> _Brief_:
Convert every line of the material below into a numbered list, leaving out any blank lines.

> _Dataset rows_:
+++

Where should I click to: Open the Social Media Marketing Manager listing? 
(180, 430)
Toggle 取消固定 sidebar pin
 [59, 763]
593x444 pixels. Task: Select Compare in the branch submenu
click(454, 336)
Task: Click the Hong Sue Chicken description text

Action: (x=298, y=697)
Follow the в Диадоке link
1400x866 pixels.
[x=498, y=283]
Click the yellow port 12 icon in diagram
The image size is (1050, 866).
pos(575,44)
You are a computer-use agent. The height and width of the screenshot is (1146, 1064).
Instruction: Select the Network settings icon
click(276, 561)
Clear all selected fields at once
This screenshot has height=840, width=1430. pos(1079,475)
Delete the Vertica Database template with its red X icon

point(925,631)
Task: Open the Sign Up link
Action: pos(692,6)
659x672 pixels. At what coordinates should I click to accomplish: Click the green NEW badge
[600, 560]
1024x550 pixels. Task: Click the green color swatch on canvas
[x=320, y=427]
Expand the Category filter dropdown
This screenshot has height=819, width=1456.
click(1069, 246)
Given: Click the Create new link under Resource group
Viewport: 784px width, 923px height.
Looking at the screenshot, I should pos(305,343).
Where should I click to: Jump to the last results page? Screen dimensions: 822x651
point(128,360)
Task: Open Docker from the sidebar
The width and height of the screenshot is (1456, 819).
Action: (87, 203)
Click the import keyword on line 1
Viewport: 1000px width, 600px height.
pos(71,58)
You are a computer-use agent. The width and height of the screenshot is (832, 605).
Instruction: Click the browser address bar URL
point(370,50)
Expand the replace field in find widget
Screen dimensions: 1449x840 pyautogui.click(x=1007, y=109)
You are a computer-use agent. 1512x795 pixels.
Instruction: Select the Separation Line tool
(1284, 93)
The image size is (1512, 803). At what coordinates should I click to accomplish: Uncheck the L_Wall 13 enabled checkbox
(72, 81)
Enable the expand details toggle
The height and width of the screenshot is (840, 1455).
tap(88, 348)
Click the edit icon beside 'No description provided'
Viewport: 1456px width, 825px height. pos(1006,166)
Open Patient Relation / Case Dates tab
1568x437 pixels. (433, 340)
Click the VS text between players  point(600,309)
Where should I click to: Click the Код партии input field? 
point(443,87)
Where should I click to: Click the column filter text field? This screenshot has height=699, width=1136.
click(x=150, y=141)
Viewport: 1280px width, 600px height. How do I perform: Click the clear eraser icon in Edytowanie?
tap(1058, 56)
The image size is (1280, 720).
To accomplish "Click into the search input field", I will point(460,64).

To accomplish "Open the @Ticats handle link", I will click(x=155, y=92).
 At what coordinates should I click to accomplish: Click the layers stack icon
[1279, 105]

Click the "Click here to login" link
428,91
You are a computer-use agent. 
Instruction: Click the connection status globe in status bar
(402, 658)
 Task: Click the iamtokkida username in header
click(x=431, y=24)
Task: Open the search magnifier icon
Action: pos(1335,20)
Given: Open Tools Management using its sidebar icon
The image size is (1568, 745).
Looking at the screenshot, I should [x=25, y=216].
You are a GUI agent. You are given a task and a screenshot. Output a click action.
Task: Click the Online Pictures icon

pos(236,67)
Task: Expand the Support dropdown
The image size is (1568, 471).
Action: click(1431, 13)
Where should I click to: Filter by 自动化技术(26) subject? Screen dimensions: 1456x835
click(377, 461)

+++

> _Solution for this task_:
1. Where should I click to: Open the Social Media Marketing Manager listing? 
2. (180, 430)
3. Toggle 取消固定 sidebar pin
4.  [59, 763]
5. 593x444 pixels. Task: Select Compare in the branch submenu
6. click(454, 336)
7. Task: Click the Hong Sue Chicken description text
8. Action: (x=298, y=697)
9. Follow the в Диадоке link
10. 1400x866 pixels.
11. [x=498, y=283]
12. Click the yellow port 12 icon in diagram
13. The image size is (1050, 866).
14. pos(575,44)
15. You are a computer-use agent. The height and width of the screenshot is (1146, 1064).
16. Instruction: Select the Network settings icon
17. click(276, 561)
18. Clear all selected fields at once
19. This screenshot has height=840, width=1430. pos(1079,475)
20. Delete the Vertica Database template with its red X icon
21. point(925,631)
22. Task: Open the Sign Up link
23. Action: pos(692,6)
24. 659x672 pixels. At what coordinates should I click to accomplish: Click the green NEW badge
25. [600, 560]
26. 1024x550 pixels. Task: Click the green color swatch on canvas
27. [x=320, y=427]
28. Expand the Category filter dropdown
29. This screenshot has height=819, width=1456.
30. click(1069, 246)
31. Given: Click the Create new link under Resource group
32. Viewport: 784px width, 923px height.
33. Looking at the screenshot, I should pos(305,343).
34. Where should I click to: Jump to the last results page? Screen dimensions: 822x651
35. point(128,360)
36. Task: Open Docker from the sidebar
37. The width and height of the screenshot is (1456, 819).
38. Action: (87, 203)
39. Click the import keyword on line 1
40. Viewport: 1000px width, 600px height.
41. pos(71,58)
42. You are a computer-use agent. The width and height of the screenshot is (832, 605).
43. Instruction: Click the browser address bar URL
44. point(370,50)
45. Expand the replace field in find widget
46. Screen dimensions: 1449x840 pyautogui.click(x=1007, y=109)
47. You are a computer-use agent. 1512x795 pixels.
48. Instruction: Select the Separation Line tool
49. (1284, 93)
50. The image size is (1512, 803). At what coordinates should I click to accomplish: Uncheck the L_Wall 13 enabled checkbox
51. (72, 81)
52. Enable the expand details toggle
53. The height and width of the screenshot is (840, 1455).
54. tap(88, 348)
55. Click the edit icon beside 'No description provided'
56. Viewport: 1456px width, 825px height. pos(1006,166)
57. Open Patient Relation / Case Dates tab
58. 1568x437 pixels. (433, 340)
59. Click the VS text between players  point(600,309)
60. Where should I click to: Click the Код партии input field? 
61. point(443,87)
62. Where should I click to: Click the column filter text field? This screenshot has height=699, width=1136.
63. click(x=150, y=141)
64. Viewport: 1280px width, 600px height. How do I perform: Click the clear eraser icon in Edytowanie?
65. tap(1058, 56)
66. The image size is (1280, 720).
67. To accomplish "Click into the search input field", I will point(460,64).
68. To accomplish "Open the @Ticats handle link", I will click(x=155, y=92).
69.  At what coordinates should I click to accomplish: Click the layers stack icon
70. [1279, 105]
71. Click the "Click here to login" link
72. 428,91
73. You are a computer-use agent. 
74. Instruction: Click the connection status globe in status bar
75. (402, 658)
76.  Task: Click the iamtokkida username in header
77. click(x=431, y=24)
78. Task: Open the search magnifier icon
79. Action: pos(1335,20)
80. Given: Open Tools Management using its sidebar icon
81. The image size is (1568, 745).
82. Looking at the screenshot, I should [x=25, y=216].
83. You are a GUI agent. You are given a task and a screenshot. Output a click action.
84. Task: Click the Online Pictures icon
85. pos(236,67)
86. Task: Expand the Support dropdown
87. The image size is (1568, 471).
88. Action: click(1431, 13)
89. Where should I click to: Filter by 自动化技术(26) subject? Screen dimensions: 1456x835
90. click(377, 461)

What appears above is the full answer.